Primeiro, não se pode defender a vida humana só com argumentos antropológicos, porque o amplo conhecimento que os cientistas têm do ADN humano permite à bioengenharia modificar a natureza humana. No plano antropológico, as diferentes alternativas no modo de conceber a pessoa podem coexistir na sociedade, mas não esqueçamos que as modificações decorrem no limite dos 4% conhecidos da ciência. Ou seja, a descaracterização da pessoa humana, em curso, utiliza apenas a ínfima porção de uma matéria residual, corruptível, em declínio; na óptica de muitos físicos teóricos o mundo, tal como o conhecemos, tende a desaparecer. O segundo factor indica, que a defesa da vida humana deve situar-se na fundamentação ontológica, onde se descobre a terrível vacuidade de tais projectos tecnológicos. Pretender acrescentar à realidade algo sem substância, inexistente, é inglório. Fazer cópias virtuais do ser humano, manipuláveis, terá consequências dramáticas no funcionamento da sociedade. Neste sentido, é dramático verificar como são aprovadas leis, contra a vida humana, assentes numa liberdade individual fracassada que age sob coação das próprias leis.
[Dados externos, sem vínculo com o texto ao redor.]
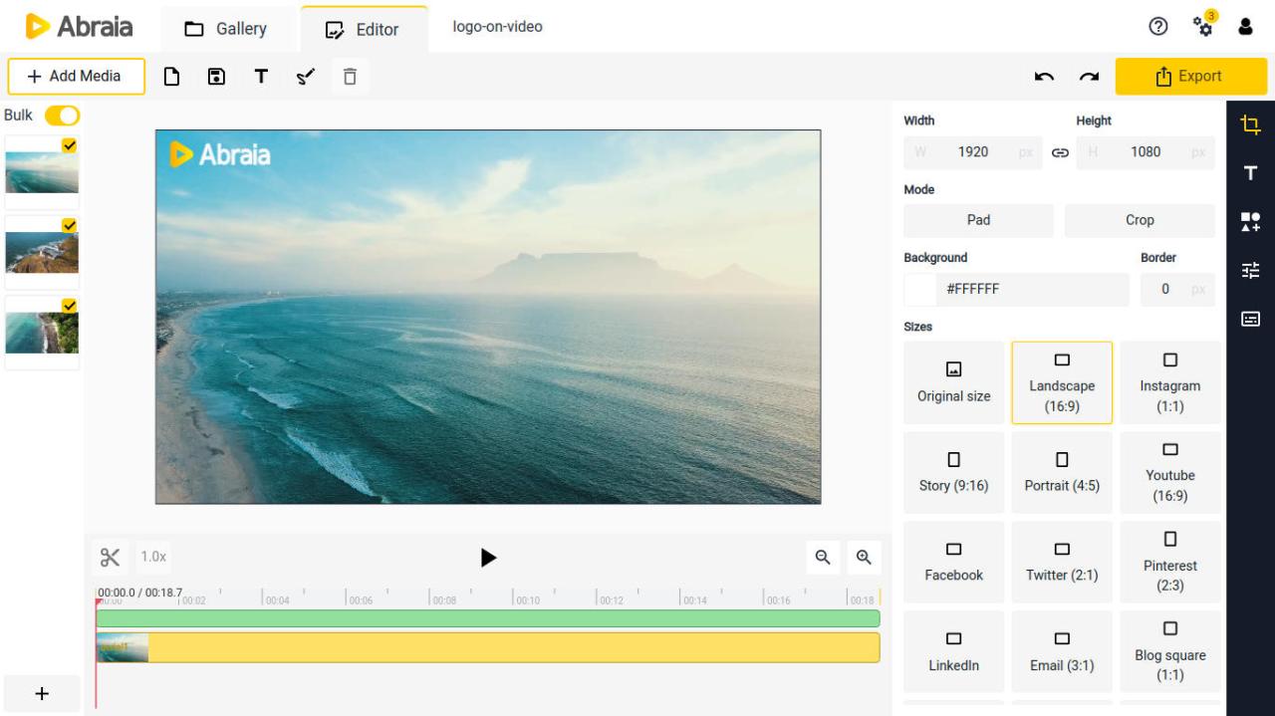This screenshot has width=1275, height=716.
Task: Open the Text tool panel from the sidebar
Action: point(1250,173)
É neste campo da liberdade que a fé cristã se inscreve. Pelo Baptismo, os cristãos recebem um novo estado da matéria — uma nova substância — designada como fé infusa. Na recepção do sacramento dá-se a mudança de um estado para o outro da matéria: da antiga para uma nova criação (cf. 2Cor 5, 17). O organismo espiritual humano fica potenciado para aceder e conhecer os 96% restantes da totalidade, desconhecida da ciência, e actuar com realismo e eficácia na vida terrena. Há, portanto, uma diferença abissal entre manter-se condicionado à matéria residual, que deixará de existir, ou poder franquear esses limites na solidez ontológica como ressuscitados. Isto diz respeito a toda a Humanidade, «porque a figura deste mundo passa» (1Cor 7, 32). É neste sentido que o Ressuscitado envia os seus discípulos: «Foi-me dado todo o poder no céu e na terra. Ide, pois, ensinai todas as gentes, baptizando-as em nome do Pai, e do Filho, e do Espírito Santo» (Mt 28, 19). Estas palavras supõem a incompatibilidade entre estados da matéria e a necessidade de um domínio do espírito a partir de uma realidade muito mais vasta.
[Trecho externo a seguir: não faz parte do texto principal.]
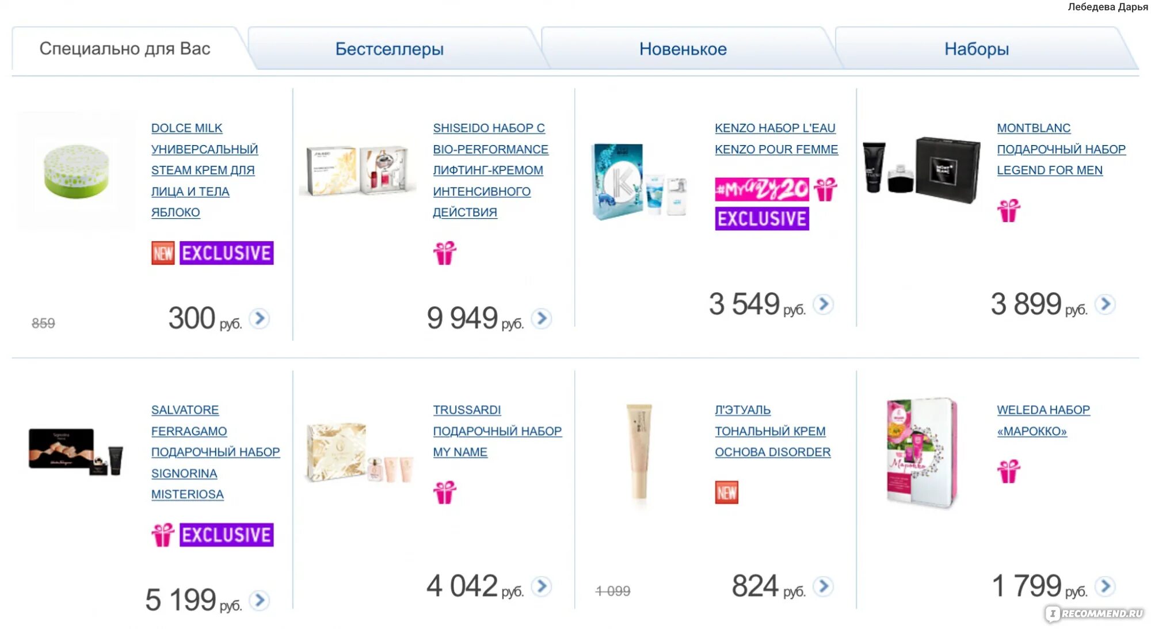Viewport: 1151px width, 629px height.
Task: Open the Weleda «Марокко» set link
Action: coord(1043,421)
O sofrimento e o fim de vida humanos confrontam-se com toda esta realidade. Ninguém pode afirmar, em consciência, muito menos os políticos, que a pessoa deixa de sofrer quando põe termo à vida. No momento da morte, mesmo que não seja crente, vai deparar-se – no mínimo! — com os 96% da realidade, que ultrapassa todas as medidas do mundo conhecido da Física. Pelo motivo da pessoa humana sobreviver à morte do corpo é decisivo ter desenvolvido o seu organismo espiritual, que lhe permite manter íntegra a sua identidade e franquear os limites da condição terrena. Diz-nos ainda João Lobo Antunes, que «a doença é um acontecimento espiritual que agarra o corpo e o espírito, e que a ambos perturba, e a visão redutora e mecanicista da medicina moderna não é satisfatória». Indica a necessidade de se desenvolver «uma ética de sentimentos onde cabem a decência, a amabilidade, a empatia, a devoção, o serviço, a generosidade, o altruísmo, o sacrifício, e – porque não mencioná-lo -, o amor ao próximo» (p. 62). O oposto das agendas políticas que pretendem privar o ser humano da sua liberdade, por ignorância: «Os documentários e filmes acerca da ciência chegam às massas, mas trata-se de uma comunicação unidireccional». Isto, dito por um dos grandes homens da ciência do século XX, Stephen Hawking. Porque tudo o que não for alicerçado a partir da visão mais vasta não tem poder de subsistência.